07 Aug 2025 The Perfect Time to Invest
The S&P 500 has covered a lot of ground this year. After rising more than 4.5% through the first seven weeks, it stalled out as investors braced themselves for President Trump’s early-April tariff announcement. As we all remember, the tariffs were significantly higher than expected, triggering a dramatic sell-off of more than 12% between April 2nd and April 8th. Within a month, however, the market had fully recovered. The upward trend then continued, leading us to where we are now: up more than 7% through August 5th.

As it’s traversed a volatile path, the S&P 500 has set a number of all-time highs; more than 15, at last count. While that might seem like a lot, it’s actually quite common: since 1990, the market has averaged 20 new highs each year.

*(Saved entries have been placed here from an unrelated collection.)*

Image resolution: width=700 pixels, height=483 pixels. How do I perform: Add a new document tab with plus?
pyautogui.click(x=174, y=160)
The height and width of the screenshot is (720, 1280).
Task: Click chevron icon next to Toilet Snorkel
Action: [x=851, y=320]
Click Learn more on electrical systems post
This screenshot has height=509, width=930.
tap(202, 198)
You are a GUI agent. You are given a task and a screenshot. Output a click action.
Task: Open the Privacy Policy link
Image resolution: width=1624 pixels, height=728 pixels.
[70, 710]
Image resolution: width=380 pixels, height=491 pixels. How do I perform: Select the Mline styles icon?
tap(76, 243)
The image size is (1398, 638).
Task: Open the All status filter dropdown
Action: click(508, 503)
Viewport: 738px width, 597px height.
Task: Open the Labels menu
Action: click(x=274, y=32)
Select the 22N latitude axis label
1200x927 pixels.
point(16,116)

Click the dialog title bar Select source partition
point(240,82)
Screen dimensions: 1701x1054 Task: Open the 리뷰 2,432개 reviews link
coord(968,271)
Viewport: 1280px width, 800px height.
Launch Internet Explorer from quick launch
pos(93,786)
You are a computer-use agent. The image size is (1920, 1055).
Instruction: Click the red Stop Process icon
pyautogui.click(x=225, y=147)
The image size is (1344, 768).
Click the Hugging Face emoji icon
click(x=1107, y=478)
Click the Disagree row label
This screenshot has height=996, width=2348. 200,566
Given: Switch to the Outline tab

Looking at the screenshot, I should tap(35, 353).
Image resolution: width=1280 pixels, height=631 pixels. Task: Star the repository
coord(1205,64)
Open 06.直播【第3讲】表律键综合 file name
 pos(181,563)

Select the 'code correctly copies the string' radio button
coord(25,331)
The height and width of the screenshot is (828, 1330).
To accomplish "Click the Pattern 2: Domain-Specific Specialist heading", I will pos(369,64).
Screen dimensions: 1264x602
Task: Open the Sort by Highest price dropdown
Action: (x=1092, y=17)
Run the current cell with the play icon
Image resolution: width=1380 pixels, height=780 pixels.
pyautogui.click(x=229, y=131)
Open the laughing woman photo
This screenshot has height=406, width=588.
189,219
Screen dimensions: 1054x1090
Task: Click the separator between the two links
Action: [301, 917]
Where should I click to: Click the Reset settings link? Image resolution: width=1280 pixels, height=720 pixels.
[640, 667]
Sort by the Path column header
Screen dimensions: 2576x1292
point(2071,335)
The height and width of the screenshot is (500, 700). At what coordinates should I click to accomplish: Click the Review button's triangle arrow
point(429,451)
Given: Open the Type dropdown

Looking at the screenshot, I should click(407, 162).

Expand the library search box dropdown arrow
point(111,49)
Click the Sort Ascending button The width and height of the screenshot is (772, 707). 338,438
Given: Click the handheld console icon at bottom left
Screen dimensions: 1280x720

Of course, the financial media loves talking about this stuff. Within the last month, the Wall Street Journal alone has published seven articles on the subject, and all the commentary causes us to ask a very normal, very rational question: If the stock market is so high, should I keep investing? Surprisingly, the data tell us it might be the perfect time to buy:

Focusing on the chart on the right, which runs from January 1st, 1988 through December 31st, 2024, we see that over various rolling time periods, buying when the stock market makes a new all-time high yields better returns than buying on any given day. This seems counter-intuitive because our gut tells us a high stock market only has one way to go–down–but it discounts the impact of momentum: new highs tend to beget more new highs. You can see this in the previous chart.
The title of today’s Brief is (a little) tongue-in-cheek. I don’t know if this is really the perfect time to invest, but seeing this data does reinforce my belief that for those still saving and accumulating, the stock market doesn’t present an inopportune time to buy. Life circumstances might necessitate a pause–job loss, change in goals, a period of higher spending–but whether the stock market is up, down, or somewhere in-between, the long-term investor is typically best served by tuning out the noise and investing according to their financial plan.